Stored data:
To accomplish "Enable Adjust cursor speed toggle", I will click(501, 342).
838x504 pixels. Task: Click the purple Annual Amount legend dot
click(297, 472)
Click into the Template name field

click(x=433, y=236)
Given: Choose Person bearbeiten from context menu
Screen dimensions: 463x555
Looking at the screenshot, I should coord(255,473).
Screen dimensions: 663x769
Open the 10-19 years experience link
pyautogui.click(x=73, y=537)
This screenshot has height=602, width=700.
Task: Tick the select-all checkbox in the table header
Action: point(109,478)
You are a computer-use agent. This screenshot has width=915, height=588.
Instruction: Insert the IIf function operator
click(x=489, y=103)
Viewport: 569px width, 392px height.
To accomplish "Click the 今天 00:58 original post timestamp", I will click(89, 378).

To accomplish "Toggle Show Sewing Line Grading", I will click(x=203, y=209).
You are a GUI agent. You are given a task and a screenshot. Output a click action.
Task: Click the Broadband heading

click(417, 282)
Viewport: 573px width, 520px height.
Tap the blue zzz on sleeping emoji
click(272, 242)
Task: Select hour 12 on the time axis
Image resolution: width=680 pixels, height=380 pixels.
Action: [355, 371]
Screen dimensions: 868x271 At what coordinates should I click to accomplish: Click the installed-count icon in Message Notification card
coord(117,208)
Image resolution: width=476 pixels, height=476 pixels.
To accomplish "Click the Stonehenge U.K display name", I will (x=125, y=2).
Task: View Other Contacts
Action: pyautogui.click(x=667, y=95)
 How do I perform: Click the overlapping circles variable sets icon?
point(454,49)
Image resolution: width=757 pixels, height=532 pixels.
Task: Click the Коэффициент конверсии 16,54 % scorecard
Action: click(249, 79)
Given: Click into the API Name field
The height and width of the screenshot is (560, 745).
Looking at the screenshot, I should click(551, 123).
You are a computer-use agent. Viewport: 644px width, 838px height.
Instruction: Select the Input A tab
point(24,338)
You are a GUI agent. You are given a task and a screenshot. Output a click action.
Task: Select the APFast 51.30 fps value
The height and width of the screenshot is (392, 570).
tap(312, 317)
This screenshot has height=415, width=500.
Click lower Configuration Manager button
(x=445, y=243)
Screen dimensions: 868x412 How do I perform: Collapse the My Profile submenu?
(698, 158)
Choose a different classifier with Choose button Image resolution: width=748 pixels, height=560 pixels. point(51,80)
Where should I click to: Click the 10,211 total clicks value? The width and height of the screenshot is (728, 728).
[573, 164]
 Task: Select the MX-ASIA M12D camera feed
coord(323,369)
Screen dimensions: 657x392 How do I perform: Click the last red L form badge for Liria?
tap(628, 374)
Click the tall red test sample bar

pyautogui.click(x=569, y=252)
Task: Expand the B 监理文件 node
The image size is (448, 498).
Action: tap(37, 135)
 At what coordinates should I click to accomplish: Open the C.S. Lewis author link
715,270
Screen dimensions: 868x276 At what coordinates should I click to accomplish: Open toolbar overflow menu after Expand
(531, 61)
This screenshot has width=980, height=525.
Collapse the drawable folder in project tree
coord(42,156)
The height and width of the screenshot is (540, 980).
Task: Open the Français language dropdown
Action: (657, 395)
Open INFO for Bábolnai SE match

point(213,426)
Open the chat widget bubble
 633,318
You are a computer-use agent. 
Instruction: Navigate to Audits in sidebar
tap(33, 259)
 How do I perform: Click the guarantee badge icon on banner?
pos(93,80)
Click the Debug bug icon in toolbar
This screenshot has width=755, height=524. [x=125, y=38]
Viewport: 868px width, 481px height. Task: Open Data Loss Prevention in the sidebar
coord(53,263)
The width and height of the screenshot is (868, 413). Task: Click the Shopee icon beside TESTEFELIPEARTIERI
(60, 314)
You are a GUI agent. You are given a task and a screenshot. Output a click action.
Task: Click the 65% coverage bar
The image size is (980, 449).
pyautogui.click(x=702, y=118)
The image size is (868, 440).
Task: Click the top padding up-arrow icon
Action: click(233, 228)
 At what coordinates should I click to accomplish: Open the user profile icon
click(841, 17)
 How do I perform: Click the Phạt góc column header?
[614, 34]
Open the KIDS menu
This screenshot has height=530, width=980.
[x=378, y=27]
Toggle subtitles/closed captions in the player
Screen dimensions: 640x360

PROMPT:
Every line above that holds the string "Choose" should be returned.

EXPECTED OUTPUT:
Given: Choose Person bearbeiten from context menu
Choose a different classifier with Choose button Image resolution: width=748 pixels, height=560 pixels. point(51,80)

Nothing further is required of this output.